The first lines of a poem
by Rachel Korn
Chantal Ringue
The first lines of a poem
It is a dread, an infinite fear
On the threshold of immense pain and suffering
As if something odd stood silent near the door
Wrapped in a rough fabric, dressed in a dark twilight
It is essential but little known
The shore that a lonely heart floats away from
Losing everything that we love, home and dreams
Resisting to an engagement with much pain
It is a thought for oneself, drowned in blood
Held in a bird of prey’s cruel talons
Never surrendering till it feels
The last sobbing shudder of the body
Every drop of blood flows toward the sacrifice
The one that will keep from falling
The naked angel arising, full of promises
In a nomadic, vagrant rumble
Suddenly, while the falling stars cry
The stillness grows inside of you
You become an urn, a burning urn
Soaking up the mirrored blue tears
And it seems the world has become ripe
And the earth nurturing to wanderers
For only God will bow down
As comes the unique, the sacred minute
When the first lines of a poem appear.
La première ligne d’un poème
Ici commence l’exégèse des poèmes de Rachel Korn. Traduire ses poèmes en anglais m’incite à ramer à rebours, à emprunter un chemin de traverse. À contre-écrire. Ces premières lignes d’un poème, pourquoi s’y attarder ? Et pourquoi ces premières lignes : « S’iz angst, s’iz ovendike shrek / Vi oyf der shvel tsu groysn tser un leyd » ? Cette chose grossière (« epes fremd », « something odd »), tapie près de la porte, dont la poète affirme qu’elle est « habillée d’un crépuscule gris », c’est le sentiment qui la submerge chaque fois qu’elle se tient devant une page blanche. Après 1945, toute page blanche évoque irrémédiablement la disparition. L’anéantissement. Le Yiddishland a été décimé, c’est dorénavant un monde englouti. Et Korn en trouve une furtive évocation dans le rectangle vierge sur sa table de travail, où elle trace des déliés d’écriture cursive, comme le soulignait Charles Dobzyncski3.
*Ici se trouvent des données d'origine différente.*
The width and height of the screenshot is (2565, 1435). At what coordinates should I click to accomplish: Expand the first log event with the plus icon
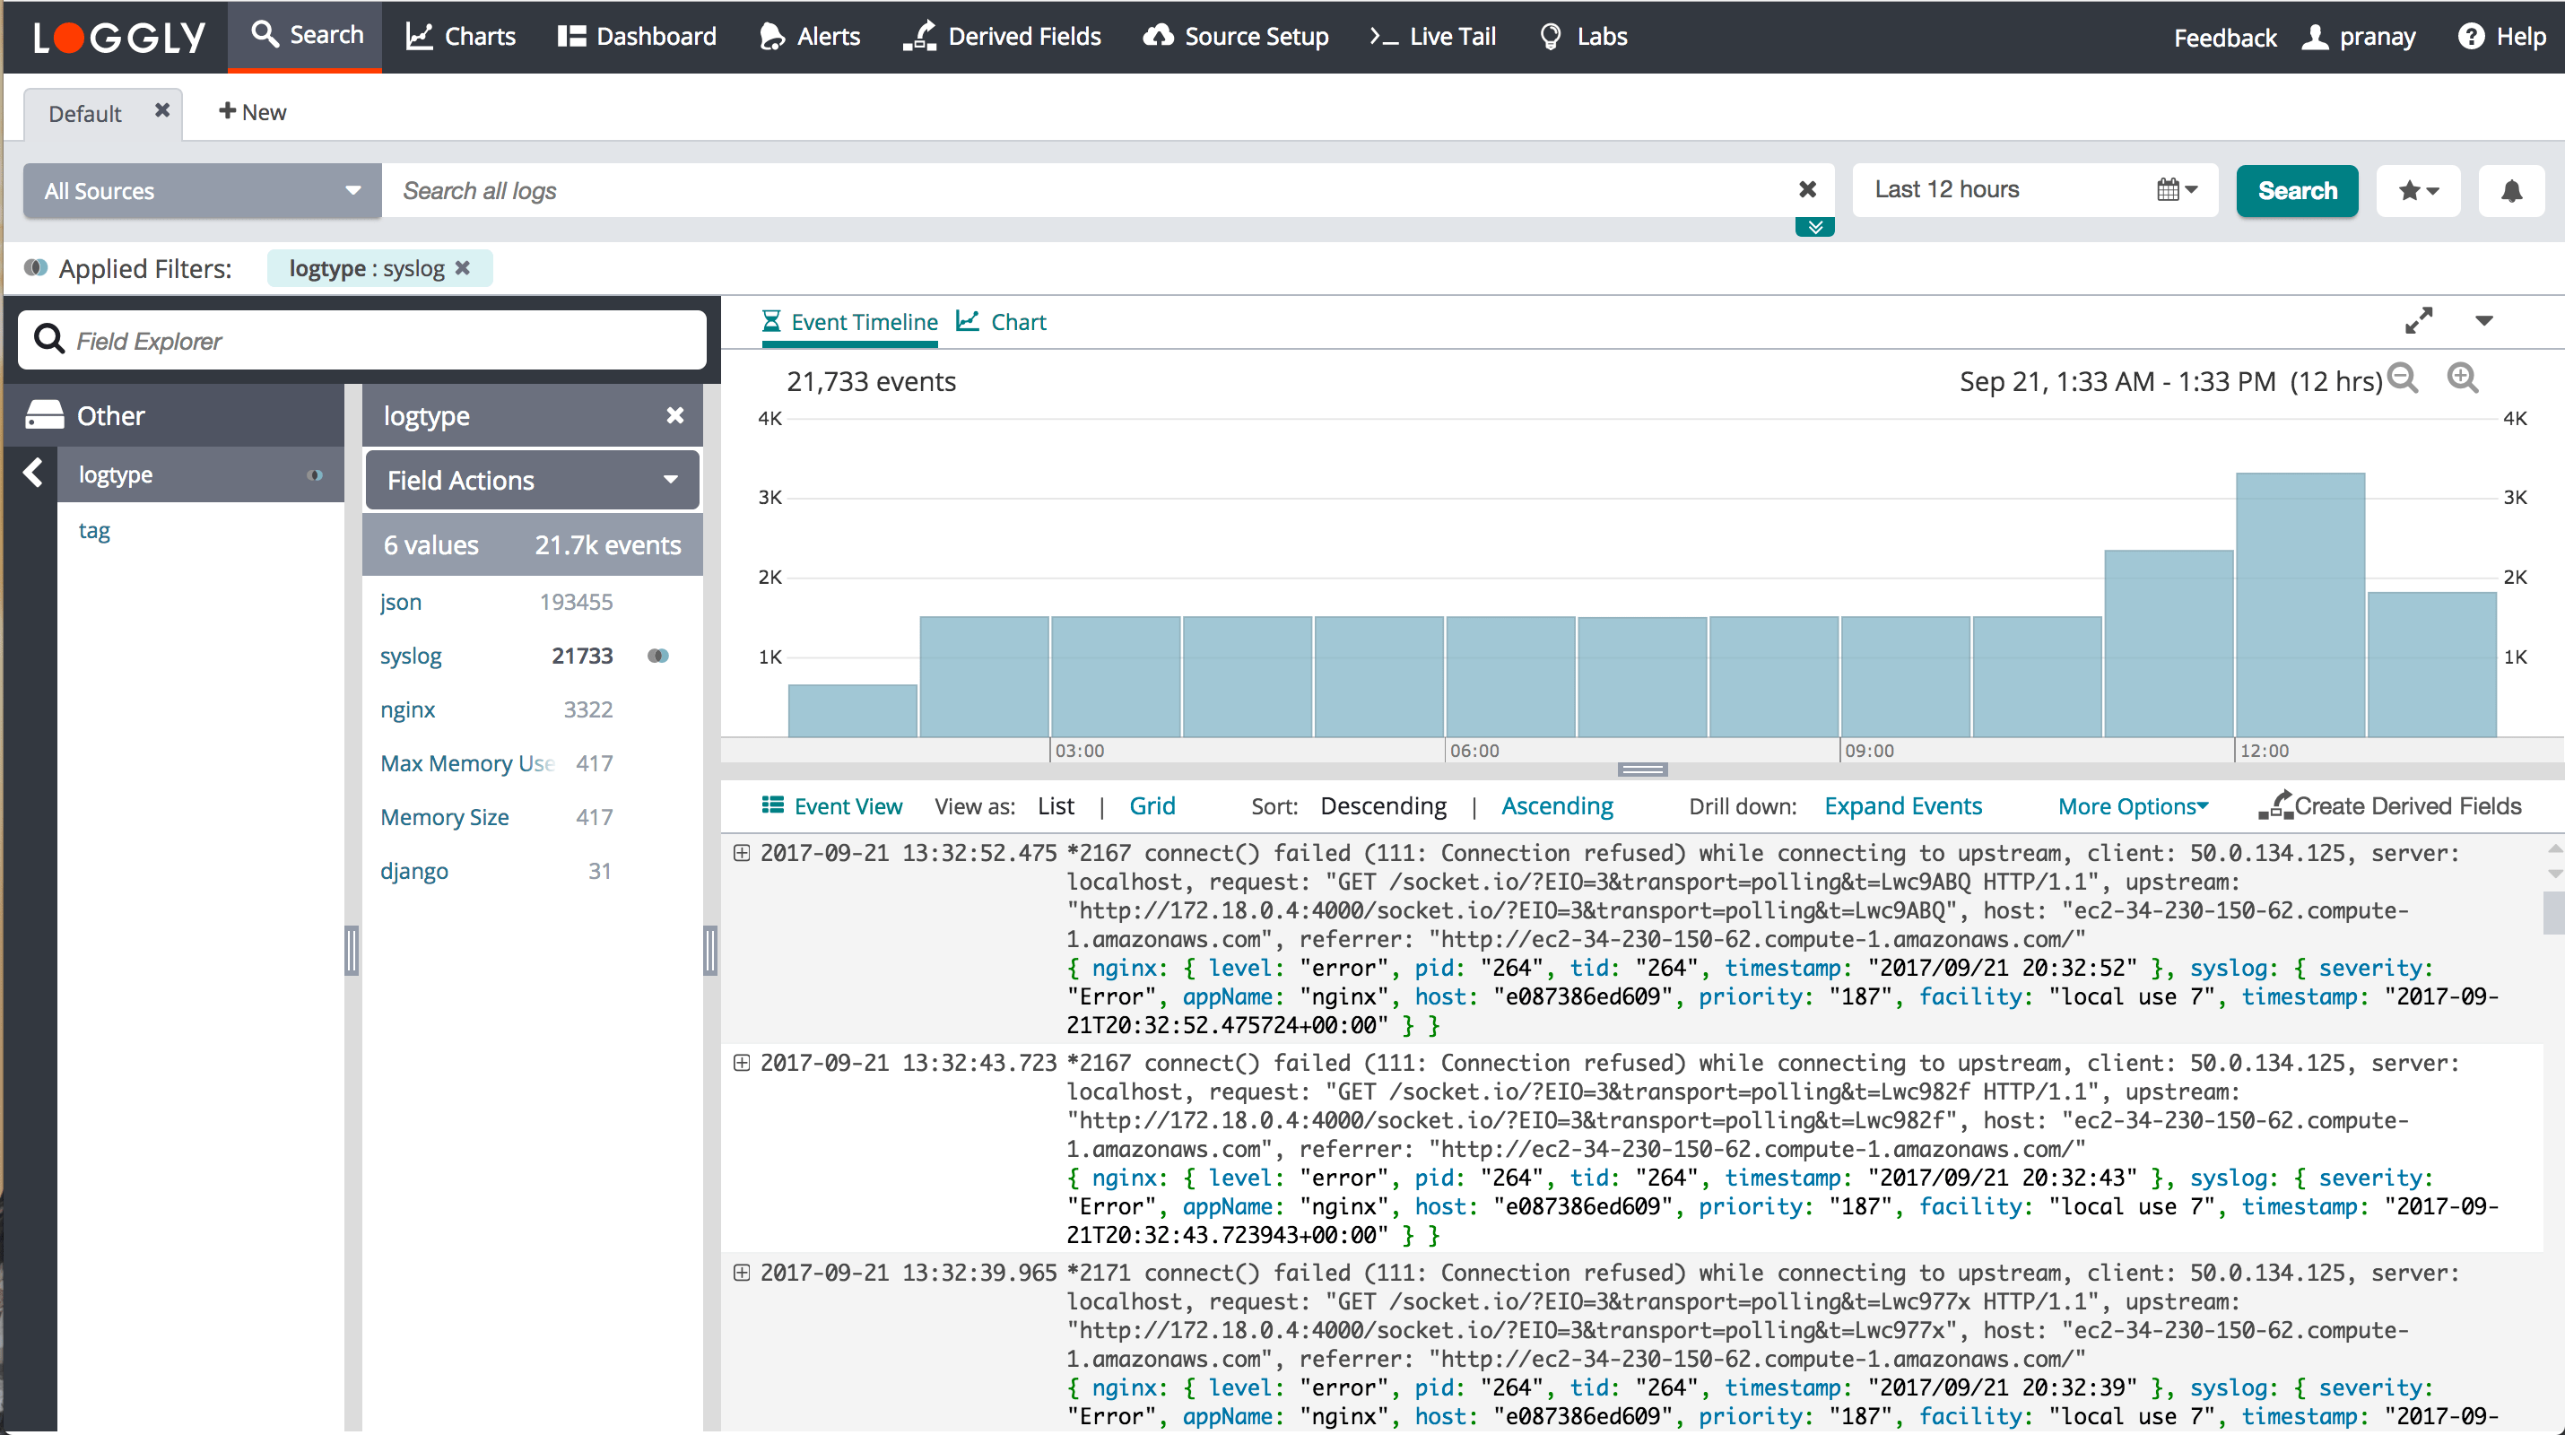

Quand elle écrit « Chaque goutte de sang qui s’écoule déjà vers le sacrifice », l’hébreu s’immisce au cœur du yiddish pour enrichir le texte d’une référence biblique : « un s’flist shoyn ieder tropn blut tsu der ekeyde ». Double allusion au sacrifice : s’il est question de la destruction des six millions de Juifs durant la Shoah, un « sacrifice » dont Dieu aurait permis l’avènement, le terme ekeyde (elle n’a pas choisi le terme hébreu korbn, qui renvoie au sacrifice rituel dans le Temple de Jérusalem) fait référence à l’origine, à la ligature d’Isaac.
En relisant des fragments de la correspondance que Rachel Korn a entretenue pendant vingt-quatre ans (1948-1972) avec son amie, la poète Kadya Molodowsky, je me suis vue comme l’interprète des écrits de ces deux femmes. Une interprète qui tente de rendre quelques éclats de leurs textes au bord de l’abîme, au seuil de l’oubli, malgré le fait qu’ils soient conservés dans les dépôts d’archives. Une interprète de leurs voix respectives, en ces temps marqués par la rareté des traducteurs de cette langue errante que ses locuteurs appelaient jadis la mame-loshn.
Ces deux figures incontournables de la poésie yiddish moderne se sont taillé une place entre tradition et modernité, en affirmant une vision de femme qui bouscule les normes tout en exprimant une ferveur sensuelle et une foi inébranlable envers le « sacré ». Certes, le premier mot d’un poème mène à un long chemin, et celui-ci s’ouvre potentiellement sur le sacré. C’est sans doute l’objet de cette exégèse. Trouver de quoi est faite cette « rumeur errante, vagabonde » qui fait place aux « pleurs des étoiles tombantes », tandis qu’apparaît l’altérité, incarnée dans ce « tu » annonçant une transformation magistrale : « Tu deviens une urne, une urne brûlante / Qui absorbe le reflet bleu des larmes ». (« un verst a krug, a lekhtsendike krug / vos zalmt eyn in zikh dem bloem sheyn fun trern”.)
En commençant ces traductions, je voulais donner la parole à la « première poète de la Galicie », celle qui fut aussi l’orpheline d’un monde décimé par la Shoah. Je me suis rappelée ensuite qu’avant d’être interprète, ou traductrice, je fus moi-même poète. Voici peut-être ce que je partage de plus intime avec Rachel Korn : « la minute la plus exceptionnelle, la plus sacrée »; celle qui n’est, au fond, que « le début d’un poème ».